Il va d’ailleurs de soi que, dans la musique traditionnelle vietnamienne, on ne joue jamais de notes creuses : elles doivent être habillées par des ornementations. Comme dans chaque langue parlée, les phrases ont une ligne mélodique, elles ne sont jamais énoncées d’un ton creux. Selon Trần Văn Khê, « un son entendu à l’état brut est un son nu, donc très laid pour les oreilles vietnamiennes22 ». Nguyễn Thiên Đạo ajoute pour sa part que les notes principales sont moins importantes que les notes étrangères. Une phrase sans aucune inflexion ni ornementation est donc, selon la pensée vietnamienne, une phrase dénaturée23.

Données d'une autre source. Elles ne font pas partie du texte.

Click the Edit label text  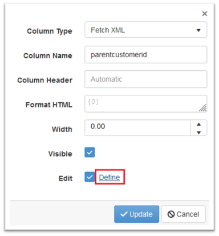(x=66, y=178)
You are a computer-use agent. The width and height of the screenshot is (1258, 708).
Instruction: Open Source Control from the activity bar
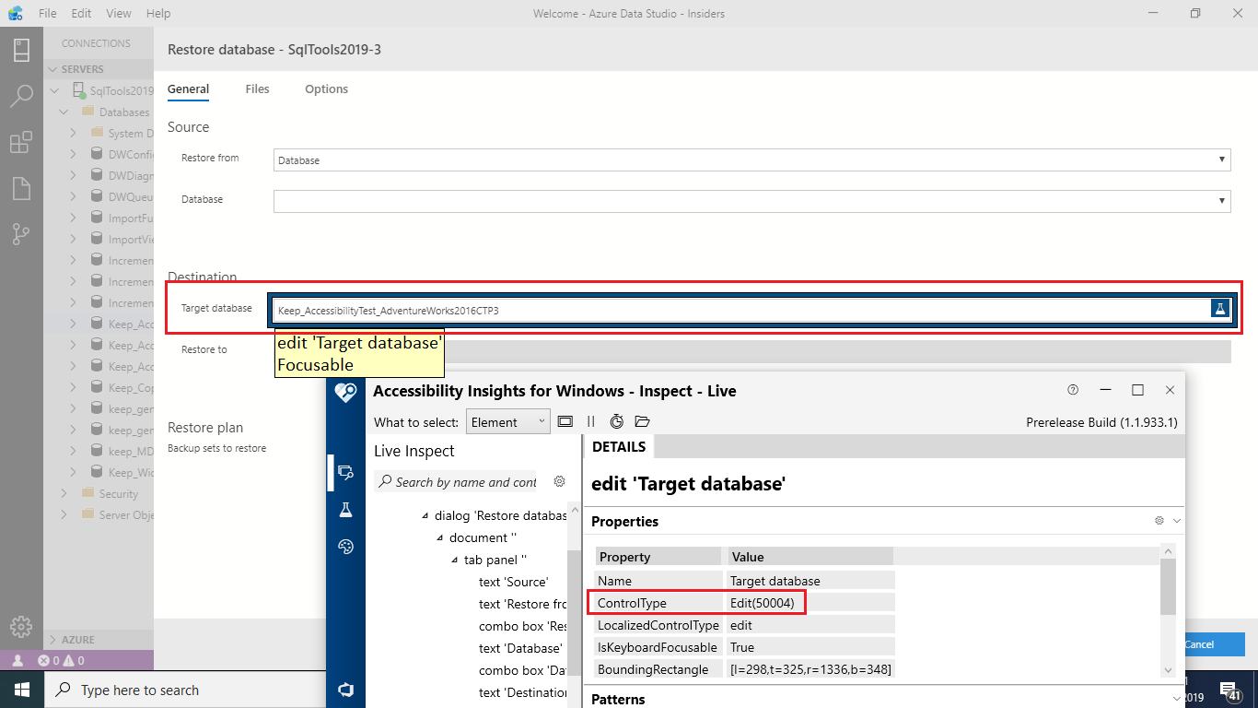(x=21, y=233)
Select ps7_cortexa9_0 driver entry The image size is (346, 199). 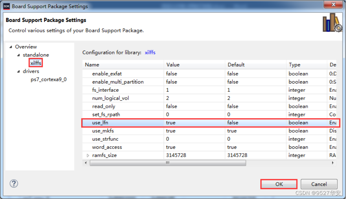click(48, 79)
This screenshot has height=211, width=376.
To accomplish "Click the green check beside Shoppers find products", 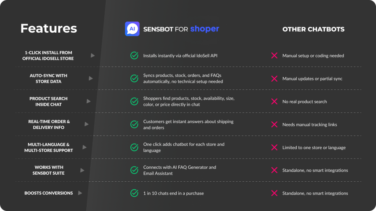I will pos(134,101).
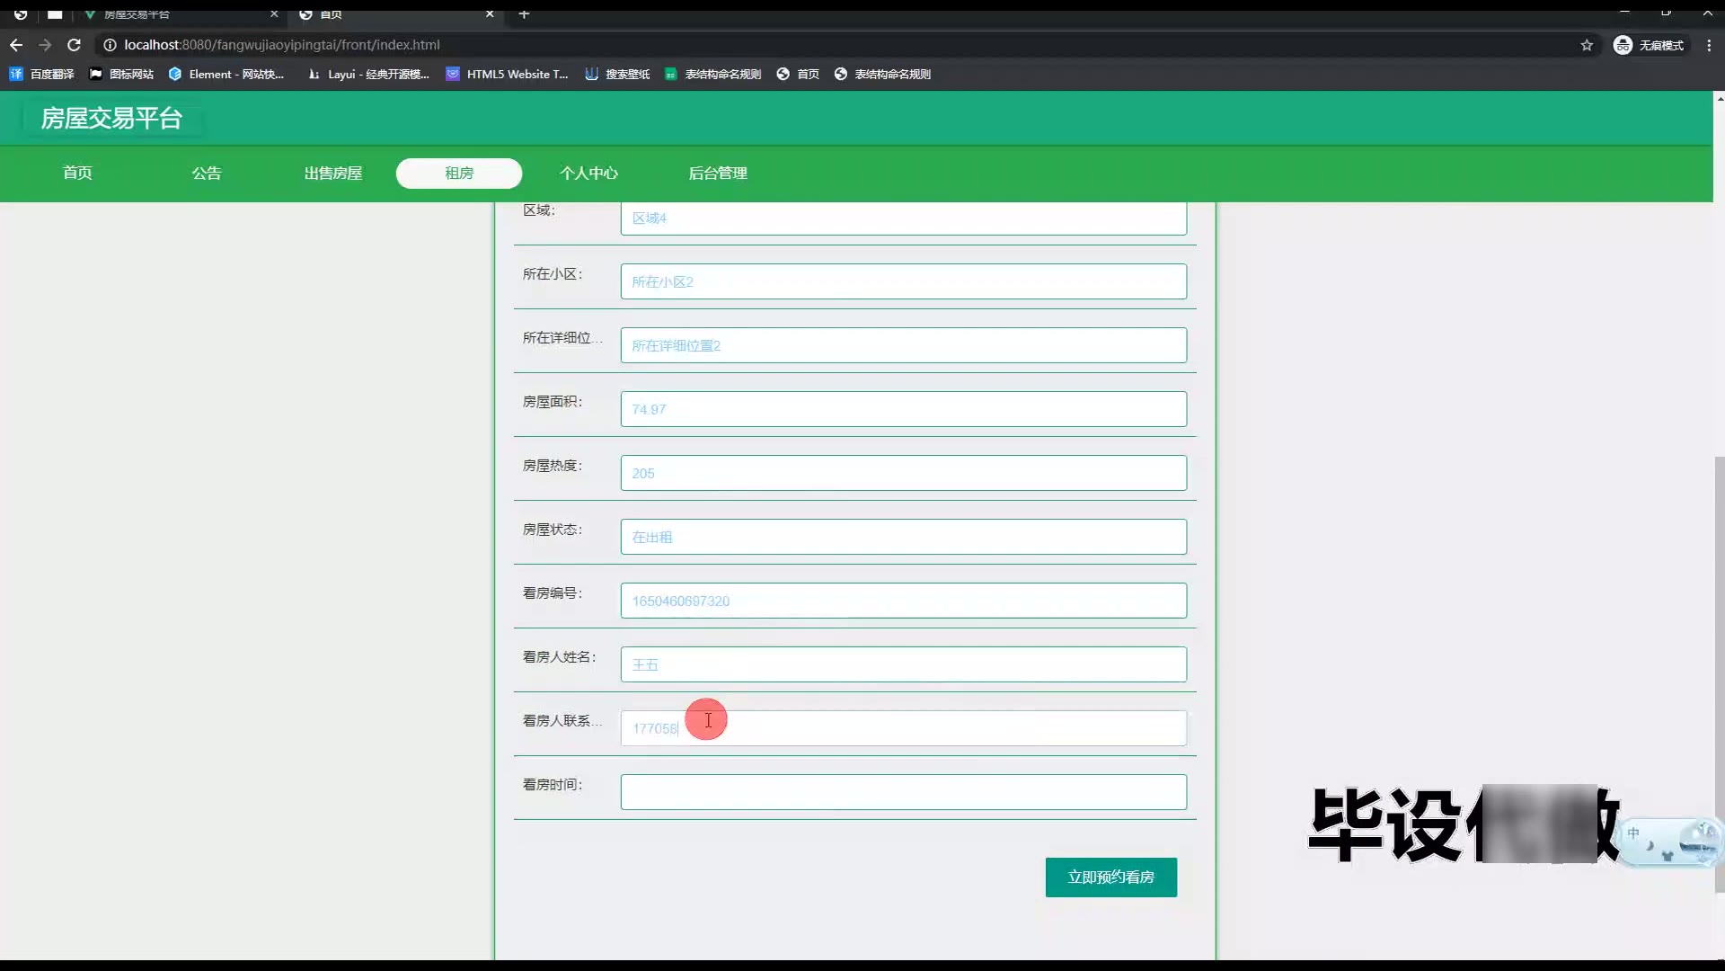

D’autre part, les inflexions peuvent également se traduire par un geste théâtral. Lorsqu’on théâtralise un geste, on l’amplifie, on l’exagère. Par exemple, à l’opéra, la théâtralisation d’un dialogue conduit à musicaliser la langue, et ainsi le discours appelle des inflexions musicales. Celles-ci peuvent se formaliser par une grande inflexion (par exemple un grand saut d’intervalle), qui est donc de l’ordre d’un geste dramatique, tandis qu'une petite inflexion (par exemple un micro-intervalle) est plutôt en rapport avec la langue. Une inflexion peut s’exprimer dans le sens vertical, du haut vers le bas, mais aussi dans le sens horizontal, au moment où elle se manifeste, au début, au milieu ou à la fin d’une phrase. En fin de compte, l’inflexion est aussi une ornementation.

Chaque instrument traditionnel possède une manière singulière d'ornementer, qui confère une couleur particulière au discours musical. Le luth emploie des trémolos et des doubles cordes, la vièle utilise des glissandos, la flûte joue des trilles, le monocorde produit des harmoniques tandis que la cithare fait entendre des arpèges et des glissandos24.

 

Les micro-intervalles

Bien que l’on associe souvent musiques orientales et modalité enrichie par les micro-intervalles, Trần Văn Khê nuance ce présupposé, notamment dans le cas de la musique vietnamienne : « On croit souvent que les musiques d’Orient sont caractérisées par des quarts de ton ou des micro-intervalles. Ce n’est pas le cas au Proche-Orient ni en Inde, et encore moins en Extrême-Orient, où le quart de ton n’a jamais existé en tant qu’intervalle25. »

La musique orientale fait appel aux micro-intervalles dans le but d’obtenir un timbre particulier, mais aussi de trouver une forme d’expressivité narrative : chaque type de narration suggère un type de dérivation musicale, que ce soit une ornementation ou une inflexion microtonale. L’emploi des micro-intervalles dans la musique orientale est donc lié à son organisation narrative, et non pas à une logique d’ordre grammatical. Il s’agit d’un système de dérivation musicale, générateur d’émotion.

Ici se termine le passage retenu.